In the features of her face he tried to find some reasons or an explanation. He found out nothing even though he spent a long time waiting for the answers.

“She turned him into a weapon,” he said, opened his hand and the frame smashed onto the floor, the fragments of glass flying all over the room. The woman was still looking at him with a smile on her face; with the top of his spear he turned the photo around and did not look at it again.

The noise of the tank came very near. Raf thought he had to hide in the woods as they were bound to come into the house. He ran to the ground floor and peeped out through the front door.

Too late. The tank came to the edge of the clearing and stopped.
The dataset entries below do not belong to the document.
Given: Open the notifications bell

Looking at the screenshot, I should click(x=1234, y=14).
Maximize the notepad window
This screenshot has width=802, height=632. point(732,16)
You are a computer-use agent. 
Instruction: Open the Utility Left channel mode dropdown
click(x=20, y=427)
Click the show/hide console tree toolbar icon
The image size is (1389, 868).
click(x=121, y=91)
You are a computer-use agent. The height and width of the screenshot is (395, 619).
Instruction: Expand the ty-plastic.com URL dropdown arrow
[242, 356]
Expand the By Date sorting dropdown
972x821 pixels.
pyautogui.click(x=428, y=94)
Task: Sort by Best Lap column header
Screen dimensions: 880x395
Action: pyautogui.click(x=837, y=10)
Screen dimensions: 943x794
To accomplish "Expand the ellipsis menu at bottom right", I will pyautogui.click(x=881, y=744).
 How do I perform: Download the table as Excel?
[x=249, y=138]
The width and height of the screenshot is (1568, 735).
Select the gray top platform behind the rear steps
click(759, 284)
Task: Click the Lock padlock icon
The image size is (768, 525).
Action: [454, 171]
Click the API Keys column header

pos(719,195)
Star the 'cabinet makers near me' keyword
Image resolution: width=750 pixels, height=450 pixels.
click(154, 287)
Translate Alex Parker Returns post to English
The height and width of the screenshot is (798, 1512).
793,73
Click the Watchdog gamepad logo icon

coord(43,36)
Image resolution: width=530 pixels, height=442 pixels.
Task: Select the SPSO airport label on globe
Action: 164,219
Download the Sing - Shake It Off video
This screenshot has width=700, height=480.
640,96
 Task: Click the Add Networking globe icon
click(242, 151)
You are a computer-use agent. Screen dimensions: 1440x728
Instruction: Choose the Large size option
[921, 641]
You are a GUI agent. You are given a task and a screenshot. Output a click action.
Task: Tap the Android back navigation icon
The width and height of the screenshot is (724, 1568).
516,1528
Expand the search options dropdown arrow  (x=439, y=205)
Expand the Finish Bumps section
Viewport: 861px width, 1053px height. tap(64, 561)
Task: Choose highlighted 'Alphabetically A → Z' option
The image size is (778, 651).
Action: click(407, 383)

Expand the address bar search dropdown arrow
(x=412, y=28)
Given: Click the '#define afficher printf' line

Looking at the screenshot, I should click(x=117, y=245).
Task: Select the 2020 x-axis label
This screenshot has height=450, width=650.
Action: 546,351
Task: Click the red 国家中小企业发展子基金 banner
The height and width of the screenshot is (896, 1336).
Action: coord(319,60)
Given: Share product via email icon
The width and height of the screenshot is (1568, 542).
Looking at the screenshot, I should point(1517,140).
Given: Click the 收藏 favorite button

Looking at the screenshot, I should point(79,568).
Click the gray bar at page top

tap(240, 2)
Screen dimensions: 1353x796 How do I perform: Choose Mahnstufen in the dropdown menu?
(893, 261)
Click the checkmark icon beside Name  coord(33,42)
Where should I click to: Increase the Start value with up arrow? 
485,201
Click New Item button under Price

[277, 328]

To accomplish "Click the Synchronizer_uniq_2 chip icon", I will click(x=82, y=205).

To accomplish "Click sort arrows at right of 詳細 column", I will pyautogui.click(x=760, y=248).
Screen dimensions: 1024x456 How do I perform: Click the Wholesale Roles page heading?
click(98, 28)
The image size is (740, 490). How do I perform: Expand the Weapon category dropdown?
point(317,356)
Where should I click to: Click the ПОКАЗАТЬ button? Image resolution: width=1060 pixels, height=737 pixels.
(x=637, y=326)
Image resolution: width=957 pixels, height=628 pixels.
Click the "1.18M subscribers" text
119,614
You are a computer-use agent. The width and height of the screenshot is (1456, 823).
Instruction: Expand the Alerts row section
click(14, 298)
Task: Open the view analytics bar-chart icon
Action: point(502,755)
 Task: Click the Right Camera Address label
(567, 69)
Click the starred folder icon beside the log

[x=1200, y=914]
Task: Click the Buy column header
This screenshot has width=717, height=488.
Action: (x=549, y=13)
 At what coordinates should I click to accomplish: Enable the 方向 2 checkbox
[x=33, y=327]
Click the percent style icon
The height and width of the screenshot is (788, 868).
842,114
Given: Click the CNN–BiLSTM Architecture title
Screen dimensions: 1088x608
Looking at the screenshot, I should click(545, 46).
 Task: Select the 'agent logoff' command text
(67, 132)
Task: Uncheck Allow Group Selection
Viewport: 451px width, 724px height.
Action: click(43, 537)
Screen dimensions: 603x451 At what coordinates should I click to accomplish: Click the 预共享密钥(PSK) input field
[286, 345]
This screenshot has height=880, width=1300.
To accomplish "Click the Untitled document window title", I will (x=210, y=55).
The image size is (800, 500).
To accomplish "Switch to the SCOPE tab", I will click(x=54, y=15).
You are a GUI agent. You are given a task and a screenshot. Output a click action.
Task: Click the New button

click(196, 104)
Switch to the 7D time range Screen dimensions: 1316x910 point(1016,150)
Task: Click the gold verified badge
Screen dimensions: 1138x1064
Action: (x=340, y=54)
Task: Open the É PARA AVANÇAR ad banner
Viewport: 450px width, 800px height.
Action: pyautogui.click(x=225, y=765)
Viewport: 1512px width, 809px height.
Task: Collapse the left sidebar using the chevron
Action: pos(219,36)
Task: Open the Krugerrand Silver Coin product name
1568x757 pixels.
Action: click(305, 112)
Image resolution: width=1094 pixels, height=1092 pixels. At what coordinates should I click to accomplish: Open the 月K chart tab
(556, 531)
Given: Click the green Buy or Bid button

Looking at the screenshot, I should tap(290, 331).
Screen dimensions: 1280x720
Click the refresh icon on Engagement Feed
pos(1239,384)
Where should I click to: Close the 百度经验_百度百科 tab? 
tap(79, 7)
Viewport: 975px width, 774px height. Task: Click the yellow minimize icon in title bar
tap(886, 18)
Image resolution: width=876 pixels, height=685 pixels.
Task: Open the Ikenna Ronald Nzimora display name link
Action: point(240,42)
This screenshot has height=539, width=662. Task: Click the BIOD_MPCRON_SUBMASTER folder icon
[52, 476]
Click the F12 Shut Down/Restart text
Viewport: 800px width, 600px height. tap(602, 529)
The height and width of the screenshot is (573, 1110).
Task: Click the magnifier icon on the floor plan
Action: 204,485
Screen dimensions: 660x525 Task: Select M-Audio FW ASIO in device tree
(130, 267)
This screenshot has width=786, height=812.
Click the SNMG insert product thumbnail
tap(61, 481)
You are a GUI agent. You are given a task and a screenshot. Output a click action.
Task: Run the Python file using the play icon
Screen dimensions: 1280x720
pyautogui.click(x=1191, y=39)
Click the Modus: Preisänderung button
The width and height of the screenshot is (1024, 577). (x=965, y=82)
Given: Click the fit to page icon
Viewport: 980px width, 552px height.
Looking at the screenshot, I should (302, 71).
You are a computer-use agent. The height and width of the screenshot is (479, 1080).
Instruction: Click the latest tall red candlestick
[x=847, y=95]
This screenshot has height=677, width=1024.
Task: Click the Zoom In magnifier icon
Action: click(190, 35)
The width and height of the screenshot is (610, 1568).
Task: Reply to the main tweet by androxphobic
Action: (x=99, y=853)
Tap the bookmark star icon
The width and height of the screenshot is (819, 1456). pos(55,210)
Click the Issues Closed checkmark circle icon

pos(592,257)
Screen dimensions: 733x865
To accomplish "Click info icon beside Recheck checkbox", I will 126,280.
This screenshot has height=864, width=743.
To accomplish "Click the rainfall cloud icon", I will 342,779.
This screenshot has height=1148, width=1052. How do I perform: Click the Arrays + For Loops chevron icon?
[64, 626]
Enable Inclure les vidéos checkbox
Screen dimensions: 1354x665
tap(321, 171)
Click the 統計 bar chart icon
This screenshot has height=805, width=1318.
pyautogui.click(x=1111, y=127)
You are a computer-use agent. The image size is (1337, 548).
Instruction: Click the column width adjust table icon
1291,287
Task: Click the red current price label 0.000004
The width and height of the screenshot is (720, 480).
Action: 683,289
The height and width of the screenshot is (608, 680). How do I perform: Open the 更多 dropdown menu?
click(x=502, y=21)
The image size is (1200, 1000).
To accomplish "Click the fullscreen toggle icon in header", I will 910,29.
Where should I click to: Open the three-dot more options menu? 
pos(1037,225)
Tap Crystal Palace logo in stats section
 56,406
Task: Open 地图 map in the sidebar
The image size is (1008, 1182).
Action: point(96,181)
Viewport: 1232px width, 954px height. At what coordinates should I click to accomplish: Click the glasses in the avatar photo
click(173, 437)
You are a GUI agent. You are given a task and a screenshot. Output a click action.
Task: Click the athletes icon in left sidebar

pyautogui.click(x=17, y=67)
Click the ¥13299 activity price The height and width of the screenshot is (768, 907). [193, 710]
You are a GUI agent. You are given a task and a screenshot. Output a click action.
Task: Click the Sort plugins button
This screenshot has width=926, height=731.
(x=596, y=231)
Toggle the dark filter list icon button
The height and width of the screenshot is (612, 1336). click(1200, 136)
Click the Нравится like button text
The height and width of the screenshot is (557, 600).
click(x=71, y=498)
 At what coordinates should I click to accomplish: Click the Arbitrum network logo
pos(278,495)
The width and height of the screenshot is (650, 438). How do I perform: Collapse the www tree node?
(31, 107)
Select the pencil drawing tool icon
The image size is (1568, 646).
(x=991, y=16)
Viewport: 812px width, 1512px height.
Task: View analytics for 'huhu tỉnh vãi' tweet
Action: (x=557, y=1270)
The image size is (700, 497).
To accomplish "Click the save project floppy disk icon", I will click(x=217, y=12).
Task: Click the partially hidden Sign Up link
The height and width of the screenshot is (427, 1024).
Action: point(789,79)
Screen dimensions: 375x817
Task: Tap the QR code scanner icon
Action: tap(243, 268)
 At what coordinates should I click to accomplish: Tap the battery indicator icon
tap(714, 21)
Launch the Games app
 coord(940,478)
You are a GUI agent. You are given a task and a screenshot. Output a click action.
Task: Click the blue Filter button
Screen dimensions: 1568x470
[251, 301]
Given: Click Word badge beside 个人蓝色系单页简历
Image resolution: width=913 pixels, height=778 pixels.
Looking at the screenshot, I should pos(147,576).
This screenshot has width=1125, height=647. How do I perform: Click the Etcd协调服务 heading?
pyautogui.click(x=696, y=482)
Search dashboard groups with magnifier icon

All the barrels were aiming at the house and Raf knew he did not stand a chance if he ran out now. He remembered Max’s body disintegrating in the floodlight and decided to stay indoors. It was not really a decision as there were no other options.

He retreated inside, knelt under the kitchen window and watched the rescuers. Three old men came out of the tank, together with the child and started walking towards the house. Two of the men held machine guns, the third one had a pistol. They were arguing, which made them walk slower and slower. The child took no notice of them, he overtook them and Raf got scared of another meeting with him. Was he safe now or would the boy ask him his name again and finish him this time? How did he know which names he already had and how did he recognise the people he still had to ask? By their eyes, their behaviour, their smell?